Taoist Immortals Spying on a Young Beauty
- Source:
- ukiyo-e.org
Description
Taoist Immortals Spying on a Young Beauty is a Suzuki Harunobu print documented through ukiyo-e.org from the Art Institute of Chicago. The design draws on an East Asian iconographic tradition in which Daoist immortals, the long-lived, partially superhuman recluses of Chinese mountains, descend or peer from heavenly clouds to admire a beautiful mortal woman. In the original Chinese context, the encounter often dramatizes the gulf between celestial and human realms; in Harunobu's hands, transposed to the world of Edo bijin-ga, it becomes a more playful mitate (elegant parody) in which the immortals stand in for ordinary admirers and the beauty for any of the slender, idealized women of Edo.
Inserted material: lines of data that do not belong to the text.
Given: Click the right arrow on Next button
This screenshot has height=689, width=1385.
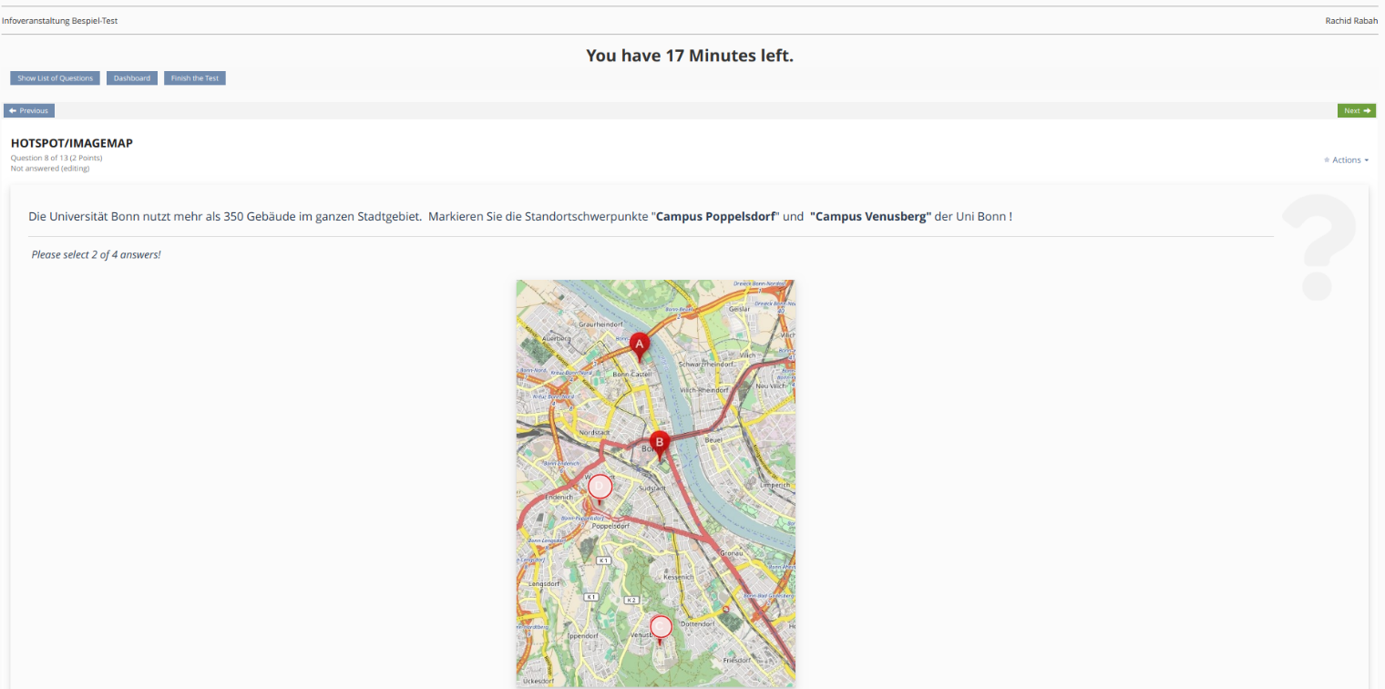Looking at the screenshot, I should [1367, 111].
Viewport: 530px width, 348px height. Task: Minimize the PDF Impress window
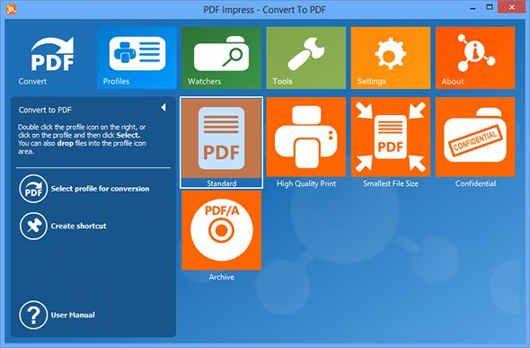473,7
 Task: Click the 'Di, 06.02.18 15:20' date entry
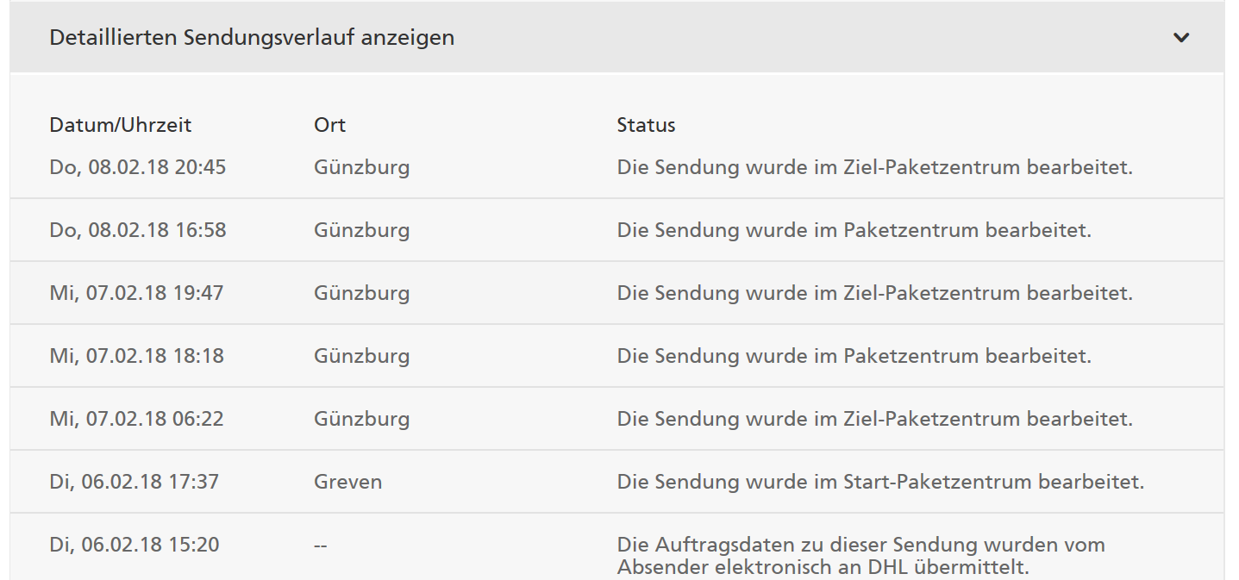pyautogui.click(x=135, y=545)
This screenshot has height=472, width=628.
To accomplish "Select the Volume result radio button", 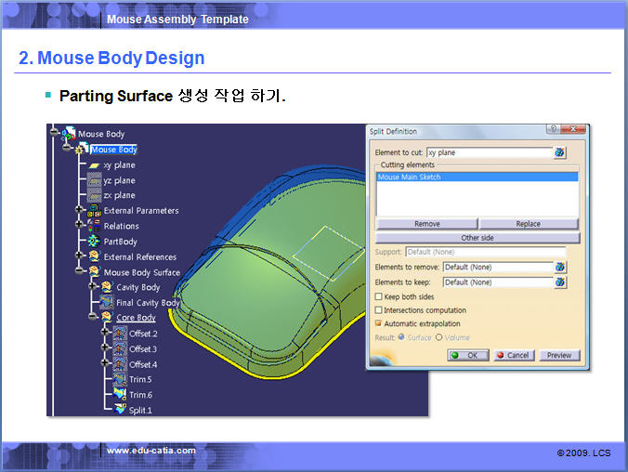I will point(439,337).
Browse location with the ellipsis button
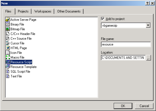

The print is a representative example of his polychrome nishiki-e. Multiple separately carved color blocks build up muted blues, soft greens, warm flesh tones, and grays on heavy hosho paper, and the registration is precise enough to allow both the cloudborne immortals and the earthbound beauty to be described with equal delicacy. The composition juxtaposes the bearded, aged figures of the sennin with the youthful, willowy body of the woman, producing one of the visual contrasts that Harunobu particularly favored, where age and youth, classical reference and contemporary life are brought into close pictorial dialogue. The image is recorded through ukiyo-e.org at ukiyo-e.org/image/aic/104832_548329 as Taoist Immortals Spying on a Young Beauty by Suzuki Harunobu in the Art Institute of Chicago.